Based on the reports of the Steering Committee and the sub-committees of the 2015-2019 constitutional reform process, one could say that if a constitution had materialised, it would have been somewhere between a “reformist” and a “transformative’ constitution. On the other hand, if the 2000 Constitution Bill had been passed, the new constitution would have been a “transformative” one. On the 54th anniversary of Sri Lanka’s declaration as a Republic, the writer calls for a Third Republican Constitution that should be “transformative” rather than merely “reformist”.
The significance of the Aragalaya
Much has happened since 2000. The separatist war is over, but the ethnic conflict persists. The Aragalaya protest of 2022 marked a historic citizen-led uprising against authoritarianism, corruption, dynastic rule, and economic mismanagement, and was a turning point in the country’s democratic struggle. It symbolised the reclaiming of public space, the demand for accountability, and the assertion that ordinary citizens—especially youth—could challenge entrenched political dynasties. How should the new constitution respond to these developments?
The Aragalaya’s core significance lies in its role as a democratic awakening, in which ordinary citizens, transcending ethnic and class divides, reclaimed public space and demanded accountability from entrenched elites. It symbolised the rejection of corruption, nepotism, and unchecked executive power, while affirming the capacity of grassroots, youth-led mobilisation to force systemic change. As a basis for a new constitution, the Aragalaya underscored the urgent need to embed constitutional supremacy, end executive dominance, secure judicial independence, and strengthen institutional accountability—ensuring that sovereignty truly rests with the people and that governance cannot again be monopolised by dynastic or authoritarian rule. The Aragalaya fostered unprecedented solidarity among Sri Lanka’s diverse communities; it created bonds across ethnic and religious lines, making it far more difficult today for divisive forces to rekindle communal or sectarian hatred.
Aragalaya
directly shaped the 2024 elections in Sri Lanka by delegitimising dynastical rule, energising youth and civil society, and embedding demands for accountability and constitutional reform into the electoral agenda. The protests created the political climate in which voters decisively rejected continuity and sought leadership promising systemic change.
NPP Victory in 2024
In 2019, Janatha Vimukthi Peramuna (JVP) formed a coalition called the National Peoples Power (NPP) with more than twenty organisations, including political groups, youth organisations, women’s groups, trade unions, and civil society organisations. Although it did not fare well in the 2019 Presidential elections and the 2020 Parliamentary elections, it was the primary beneficiary of the unprecedented protests against the political establishment in the wake of the massive economic crisis in 2022, which culminated in President Gotabhaya Rajapaksa fleeing the country and resigning.

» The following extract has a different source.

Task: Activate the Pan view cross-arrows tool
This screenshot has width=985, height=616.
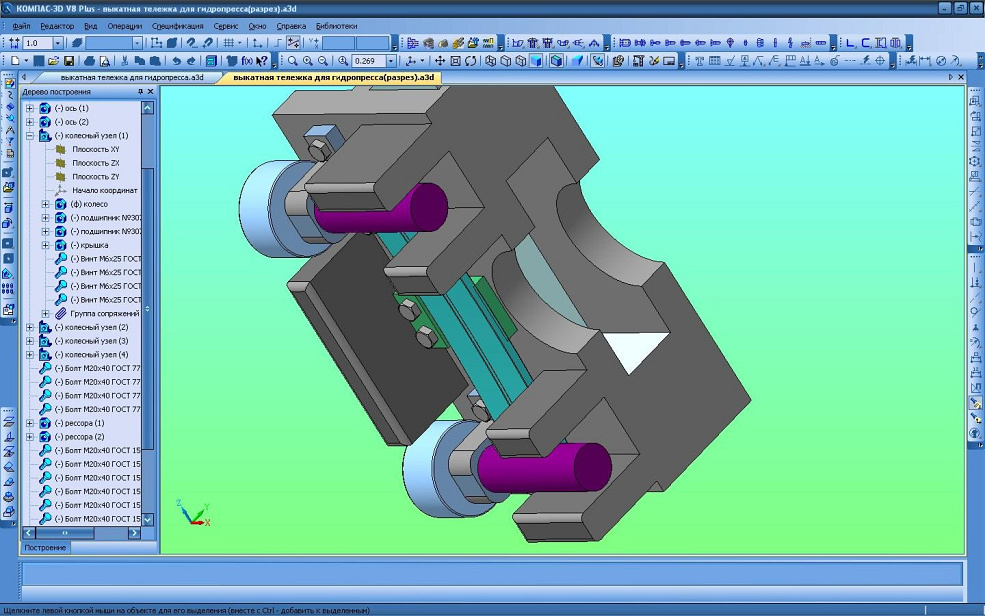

In the 2024 Presidential election, Anura Kumara Dissanayake of the NPP secured 42.31% of the vote in the first round. In the second round, preference votes from candidates outside the top two—Dissanayake and Sajith Premadasa of the SJB—were redistributed, and Dissanayake secured 55.89% of the combined tally and was declared the winner. Upon assuming office, President Dissanayake promptly dissolved Parliament. The subsequent election delivered a historic outcome: the NPP captured 61.56% of the vote and 159 of 225 seats, granting the party a decisive two-thirds majority to pursue constitutional reform.
In its election manifesto, the NPP pledged to introduce a new Constitution. Notably, the NPP committed to completing the 2015-19 constitutional reform process early. The main features of the Constitution would be a parliamentary form of government to replace the executive presidency, a new electoral system, fundamental rights to include economic, social, and cultural rights, rights of women, children, and the disabled, as well as “devolution of political and administrative power to provinces, districts, and local government units.”

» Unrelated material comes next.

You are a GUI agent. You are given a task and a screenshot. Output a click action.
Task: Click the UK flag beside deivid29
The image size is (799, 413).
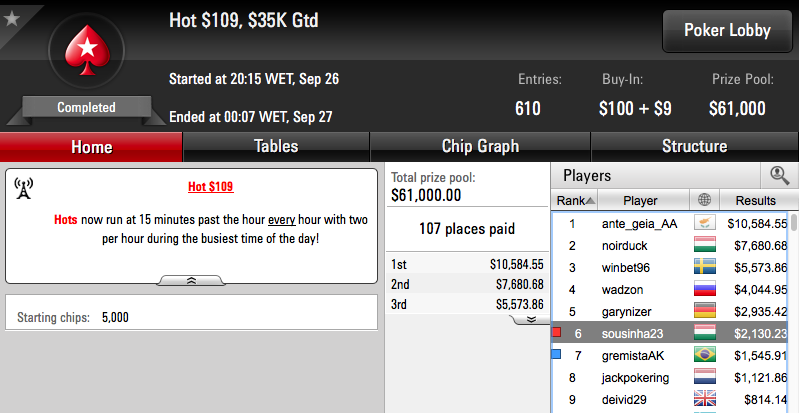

The NPP’s main rival, the SJB, also committed itself to changing the present Constitution and formulating a new Constitution that would convert the form of government to a parliamentary system, include economic, social, and cultural rights, and provide maximum devolution based on the Thirteenth Amendment within a single country.

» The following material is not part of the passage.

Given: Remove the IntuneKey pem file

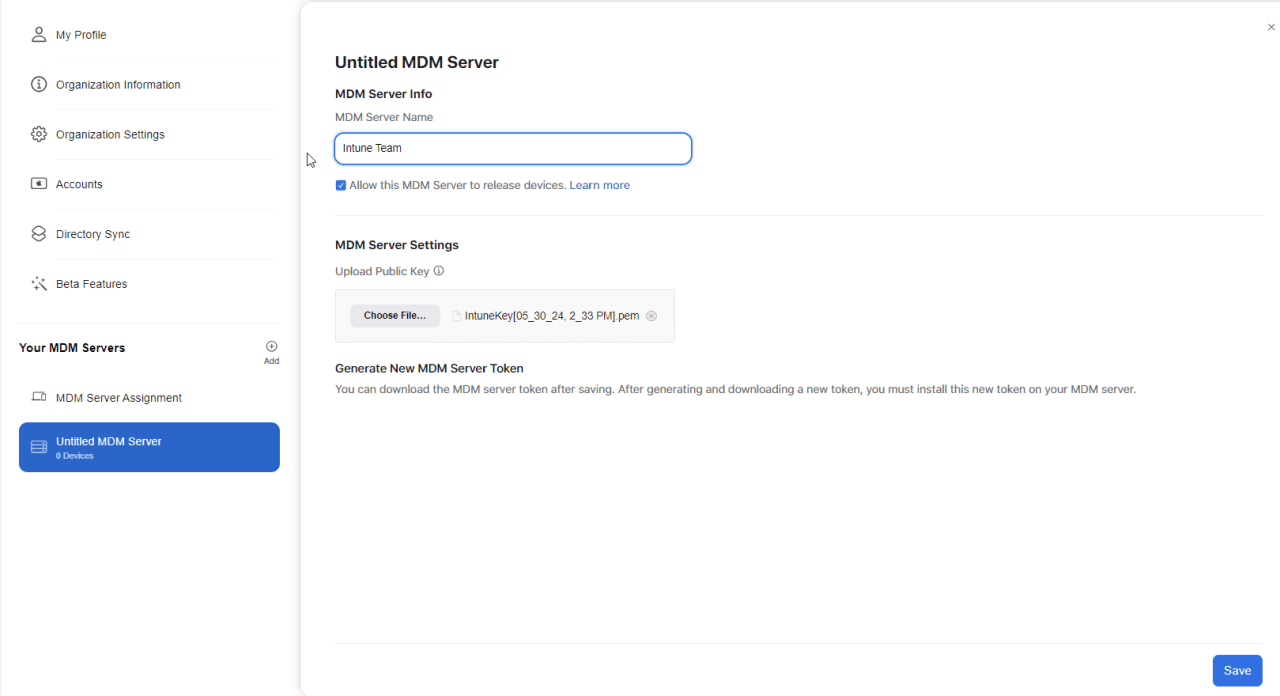Looking at the screenshot, I should (x=652, y=315).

A transformative, “system-changing” constitution
How should a new constitution respond to the people’s cry during the “Aragalaya“, reiterated at the 2024 elections?
In essence, the Aragalaya’s cry for “system change“ should translate into a constitutional framework in which sovereignty genuinely rests with the People and institutions are resilient against authoritarian capture. The new constitution must affirm that all power flows from the people and is exercised in trust, with accountability and in accordance with justice. Recognising the dangers of unchecked authority, corruption, and dynastic rule, there must be a clear commitment to a constitutional order that safeguards democracy, ensures transparency, and protects the independence of institutions.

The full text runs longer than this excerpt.